Between the cover panels 1 and 2 there is respectively provided a number of honeycomb sections 3 spaced from each other, the intermediate panel layer 6.3 being discontinuous lengthwise of the sandwich structure. The honey- comb sections 3 may have a spacing which is arbitrarily optional within the strength requirements of a sandwich structure prior to welding the honeycomb sections to the cover panels 1 and 2. With this arrangement, the length of a sandwich structure can be selected as desired according to a particular application.

Figs. 2, 3 and 4 depict optional means for securing a sandwich structure to a basic structure. The figures show the basic structure in the form of a vertical wall, which is provided with a horizontally projecting bracket 8 for securing an attachment flange thereto.
^^^^
→ The exercise
Retype the part of the sandwich structure passage that begins with the words containing "Between the cover" and ends with "attachment flange thereto.".

Data records
^^^^
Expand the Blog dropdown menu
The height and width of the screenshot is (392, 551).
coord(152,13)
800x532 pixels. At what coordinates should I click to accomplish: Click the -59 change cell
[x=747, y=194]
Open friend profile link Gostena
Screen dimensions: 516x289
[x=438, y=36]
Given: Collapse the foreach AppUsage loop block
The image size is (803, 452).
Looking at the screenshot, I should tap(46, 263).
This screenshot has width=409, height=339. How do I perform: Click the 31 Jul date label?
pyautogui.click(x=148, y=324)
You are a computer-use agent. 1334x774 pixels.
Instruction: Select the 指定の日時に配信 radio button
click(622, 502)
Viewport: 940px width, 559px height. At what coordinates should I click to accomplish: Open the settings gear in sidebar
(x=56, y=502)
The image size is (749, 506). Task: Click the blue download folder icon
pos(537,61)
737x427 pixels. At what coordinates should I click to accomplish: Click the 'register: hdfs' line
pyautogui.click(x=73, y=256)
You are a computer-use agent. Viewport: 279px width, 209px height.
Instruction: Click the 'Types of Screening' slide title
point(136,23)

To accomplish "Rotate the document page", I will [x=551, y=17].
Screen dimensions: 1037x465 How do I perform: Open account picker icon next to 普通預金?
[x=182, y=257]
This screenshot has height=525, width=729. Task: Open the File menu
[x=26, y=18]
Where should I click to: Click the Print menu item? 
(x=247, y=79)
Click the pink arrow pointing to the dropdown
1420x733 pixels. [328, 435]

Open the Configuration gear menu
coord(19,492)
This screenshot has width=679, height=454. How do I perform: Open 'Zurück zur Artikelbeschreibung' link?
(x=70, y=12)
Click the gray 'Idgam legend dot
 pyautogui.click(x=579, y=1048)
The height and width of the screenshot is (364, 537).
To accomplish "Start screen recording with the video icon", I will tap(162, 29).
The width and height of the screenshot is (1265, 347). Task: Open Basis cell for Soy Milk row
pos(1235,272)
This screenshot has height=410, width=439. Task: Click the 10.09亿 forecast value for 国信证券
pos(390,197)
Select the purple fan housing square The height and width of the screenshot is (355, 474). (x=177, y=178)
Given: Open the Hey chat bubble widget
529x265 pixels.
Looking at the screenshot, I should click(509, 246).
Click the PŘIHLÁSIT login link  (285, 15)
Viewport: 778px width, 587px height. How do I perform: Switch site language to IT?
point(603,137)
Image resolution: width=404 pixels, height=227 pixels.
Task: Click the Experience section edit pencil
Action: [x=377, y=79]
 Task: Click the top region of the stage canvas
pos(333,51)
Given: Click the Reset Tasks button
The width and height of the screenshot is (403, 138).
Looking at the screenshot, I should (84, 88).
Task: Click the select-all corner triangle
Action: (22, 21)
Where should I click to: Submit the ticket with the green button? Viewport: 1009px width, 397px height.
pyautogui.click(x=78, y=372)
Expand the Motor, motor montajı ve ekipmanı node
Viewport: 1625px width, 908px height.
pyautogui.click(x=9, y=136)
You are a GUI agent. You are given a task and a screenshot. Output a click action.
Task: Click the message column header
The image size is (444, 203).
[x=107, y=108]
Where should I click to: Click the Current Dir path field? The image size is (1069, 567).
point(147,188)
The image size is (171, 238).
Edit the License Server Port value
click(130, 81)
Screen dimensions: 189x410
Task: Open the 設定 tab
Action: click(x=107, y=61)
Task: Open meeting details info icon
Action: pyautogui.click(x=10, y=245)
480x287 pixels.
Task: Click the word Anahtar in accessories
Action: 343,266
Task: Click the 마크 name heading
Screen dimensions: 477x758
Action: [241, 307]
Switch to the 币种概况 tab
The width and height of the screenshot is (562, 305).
^^^^
→ Result of this exercise
Between the cover panels 1 and 2 there is respectively provided a number of honeycomb sections 3 spaced from each other, the intermediate panel layer 6.3 being discontinuous lengthwise of the sandwich structure. The honey- comb sections 3 may have a spacing which is arbitrarily optional within the strength requirements of a sandwich structure prior to welding the honeycomb sections to the cover panels 1 and 2. With this arrangement, the length of a sandwich structure can be selected as desired according to a particular application.

Figs. 2, 3 and 4 depict optional means for securing a sandwich structure to a basic structure. The figures show the basic structure in the form of a vertical wall, which is provided with a horizontally projecting bracket 8 for securing an attachment flange thereto.